(Problem statement) Please produce an exact transcription of the lines from the one containing "This screenshot has height=729, width=1560." through the last line of the entries, leaving out every picture.

(Data section)
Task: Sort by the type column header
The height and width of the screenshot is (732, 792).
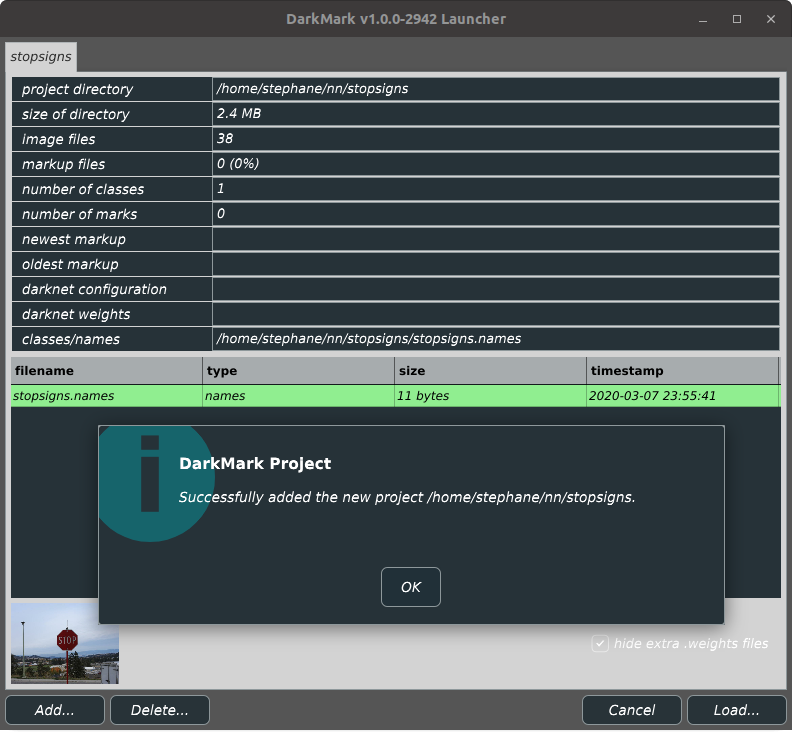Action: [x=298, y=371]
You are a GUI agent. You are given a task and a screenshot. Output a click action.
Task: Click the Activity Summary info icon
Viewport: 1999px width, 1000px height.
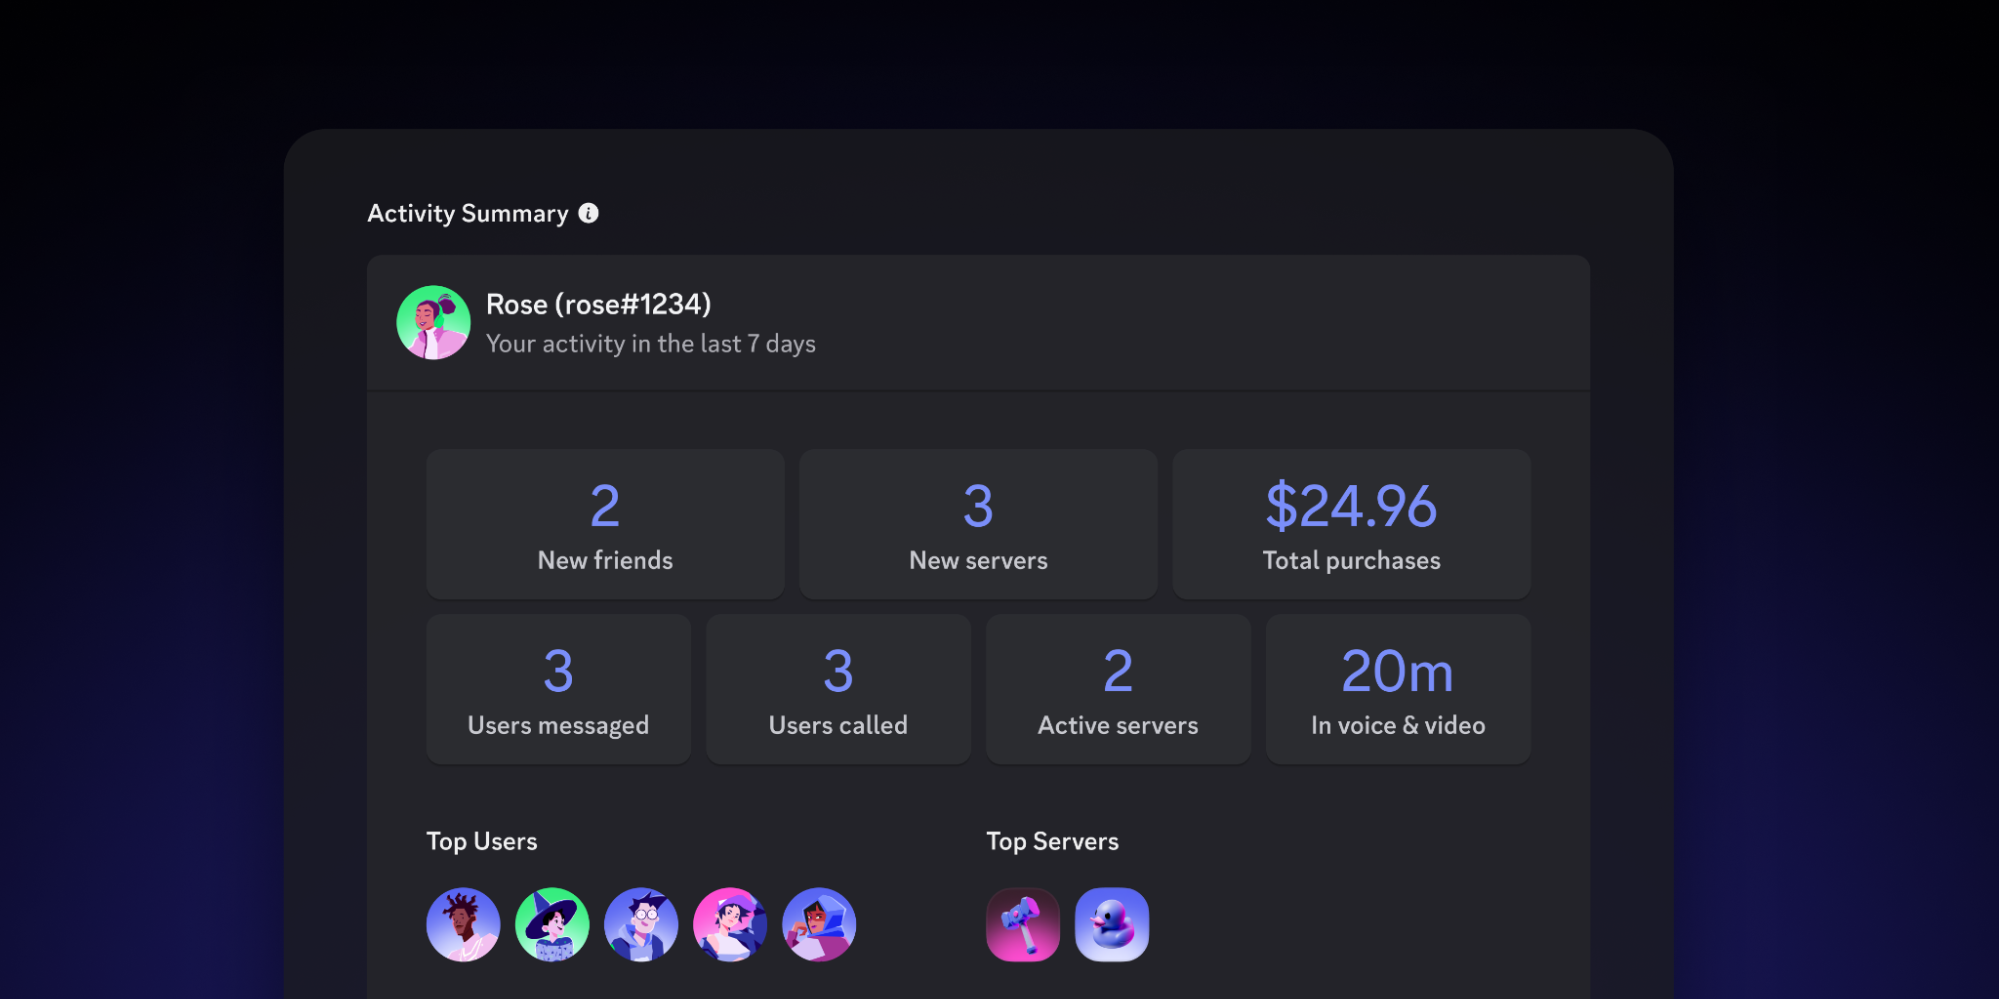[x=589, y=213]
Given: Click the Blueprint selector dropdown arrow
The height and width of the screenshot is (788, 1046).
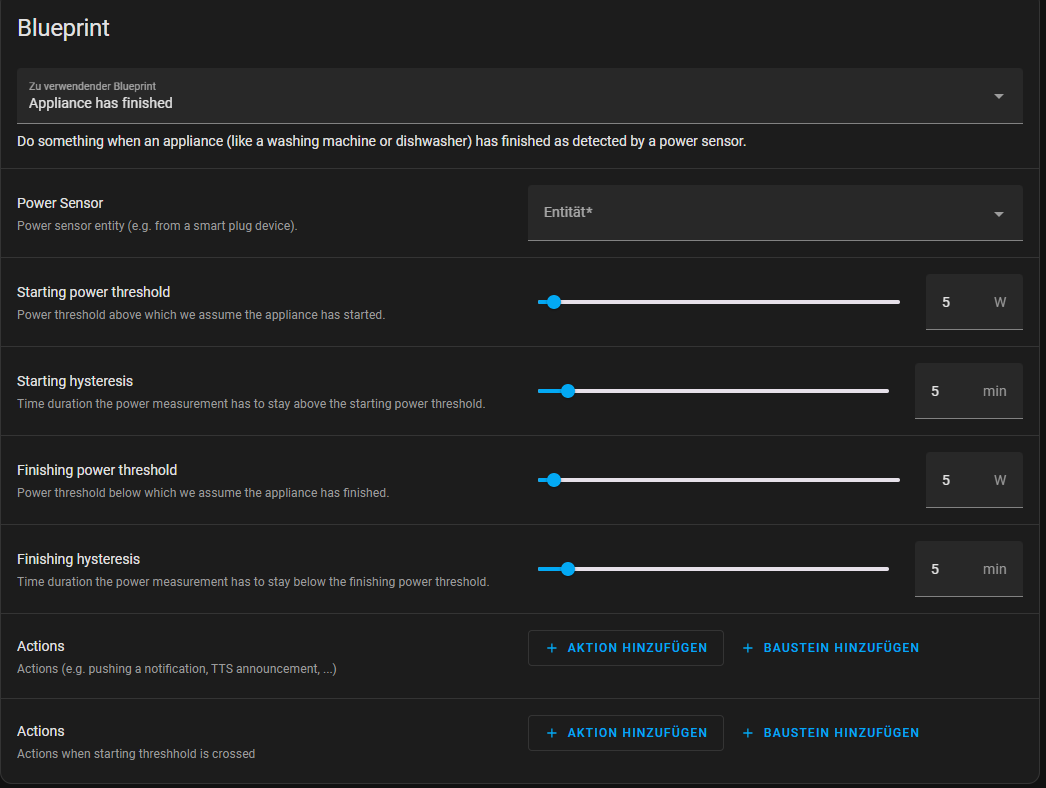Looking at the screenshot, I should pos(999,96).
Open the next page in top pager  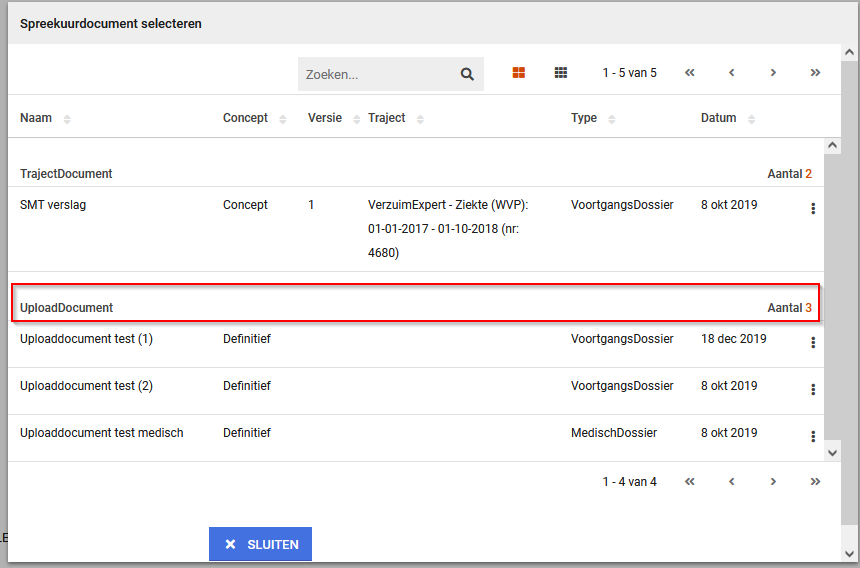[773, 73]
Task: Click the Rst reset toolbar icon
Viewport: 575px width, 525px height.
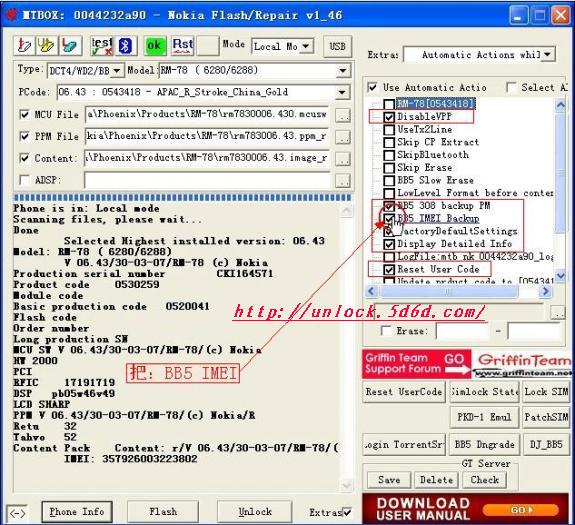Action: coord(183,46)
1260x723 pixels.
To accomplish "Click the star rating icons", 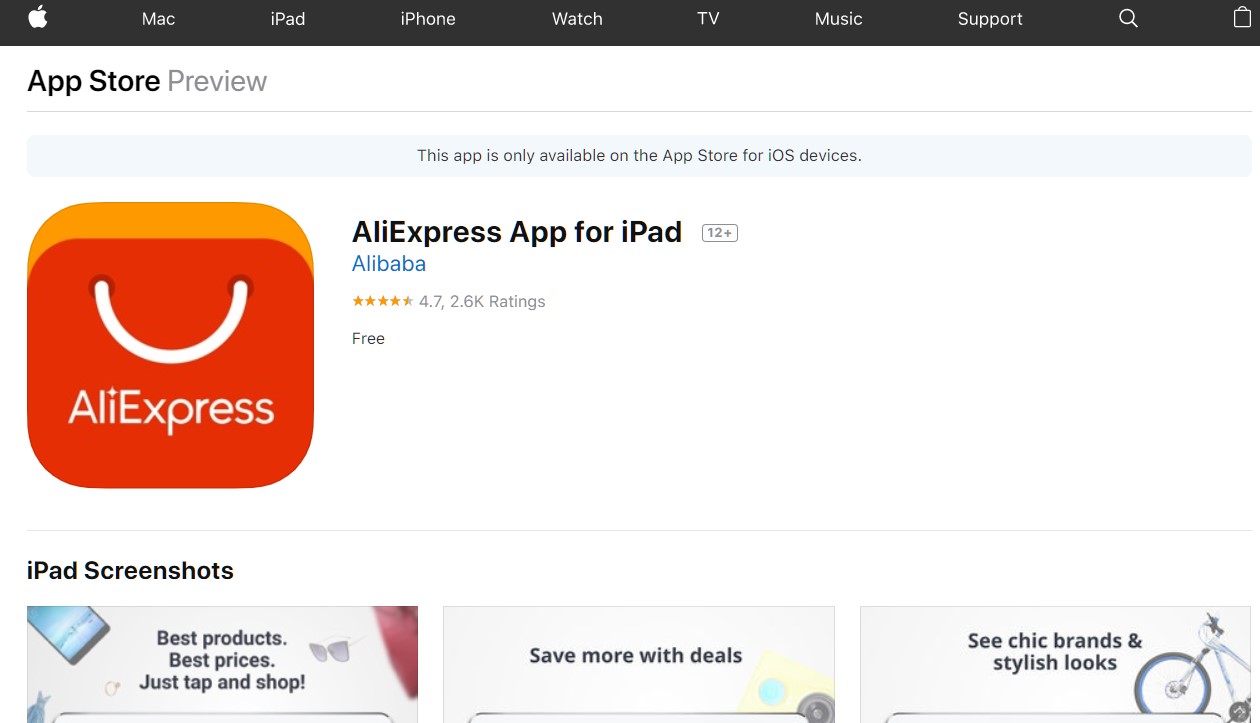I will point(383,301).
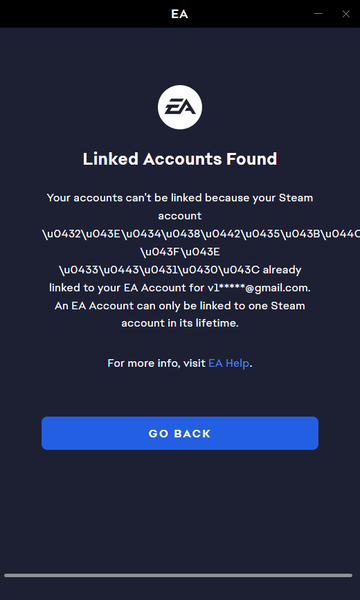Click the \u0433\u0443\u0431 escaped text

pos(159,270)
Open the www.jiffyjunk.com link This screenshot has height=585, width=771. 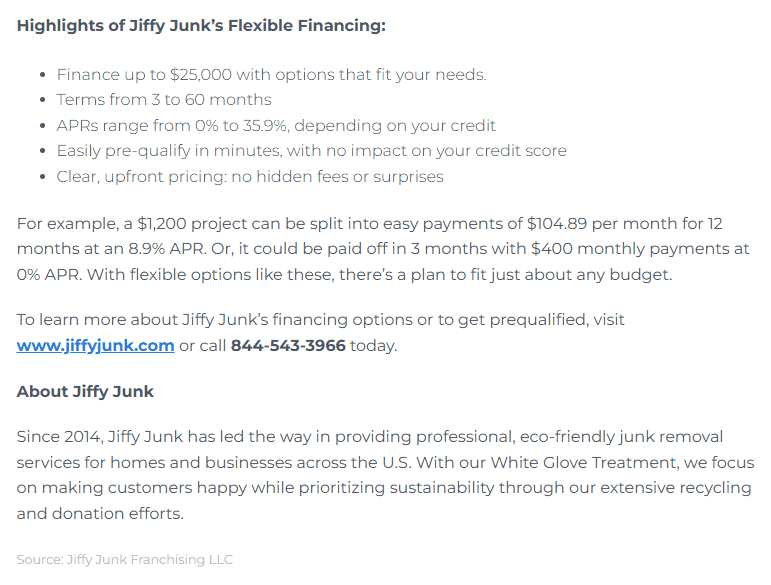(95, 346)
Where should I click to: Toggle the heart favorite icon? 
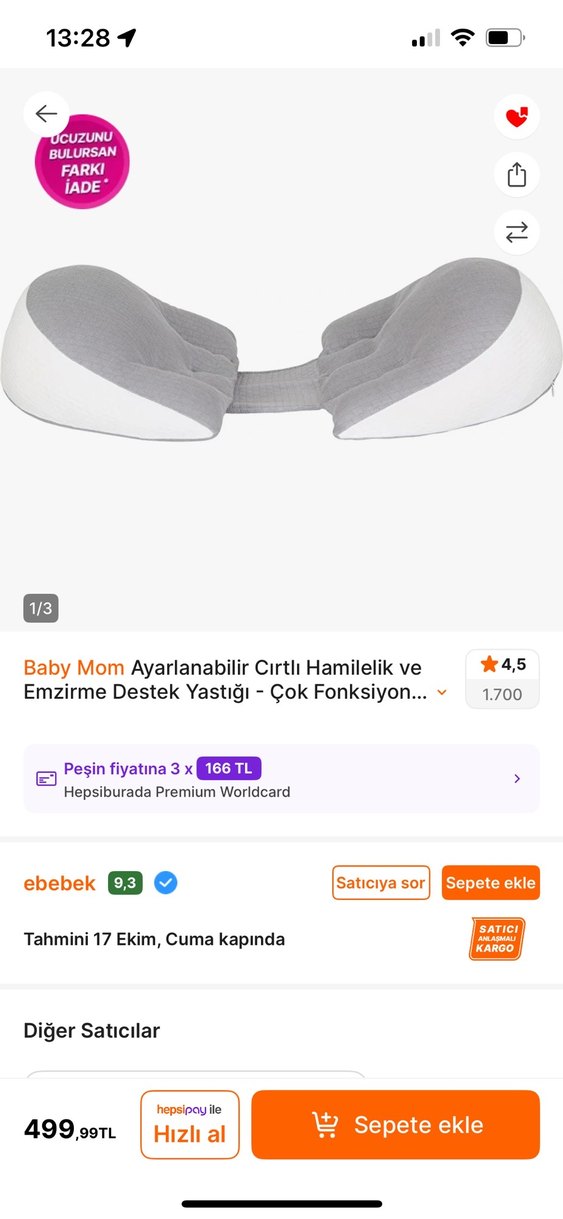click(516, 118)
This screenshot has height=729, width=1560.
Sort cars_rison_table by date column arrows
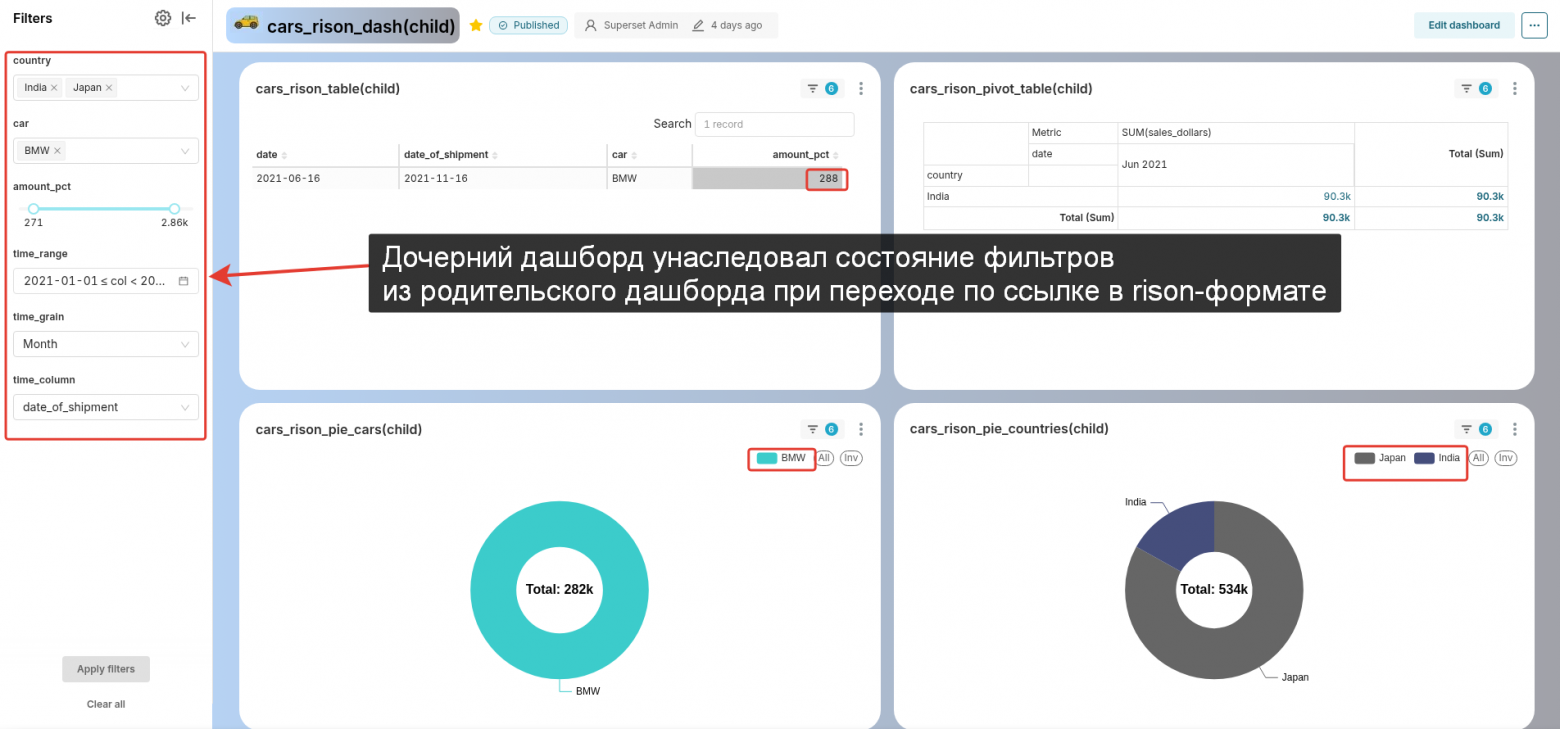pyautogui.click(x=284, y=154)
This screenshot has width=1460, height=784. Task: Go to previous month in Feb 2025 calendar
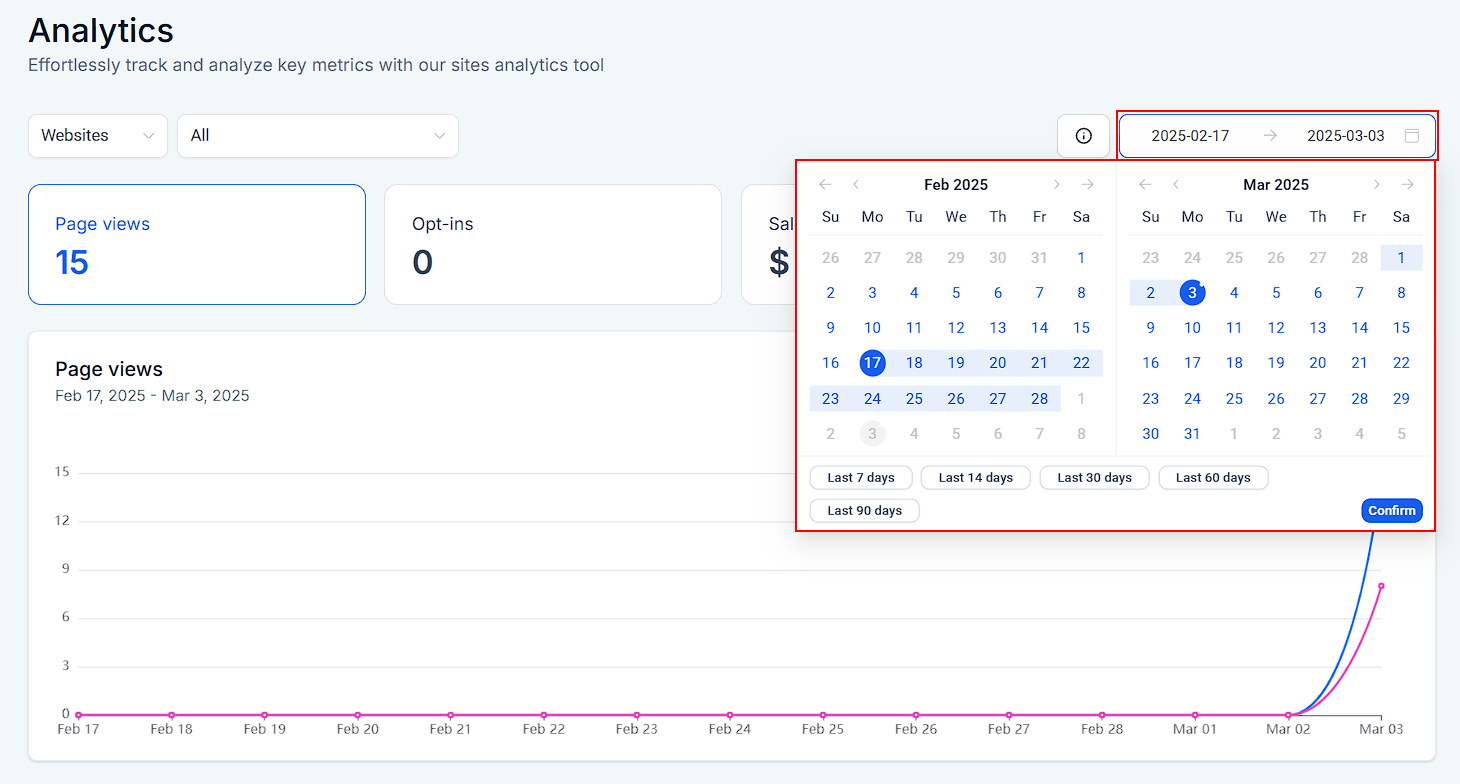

(Finished task)
This screenshot has height=729, width=1560.
Sort cars_rison_table by date column arrows
pyautogui.click(x=284, y=154)
This screenshot has width=1460, height=784. Task: Go to previous month in Feb 2025 calendar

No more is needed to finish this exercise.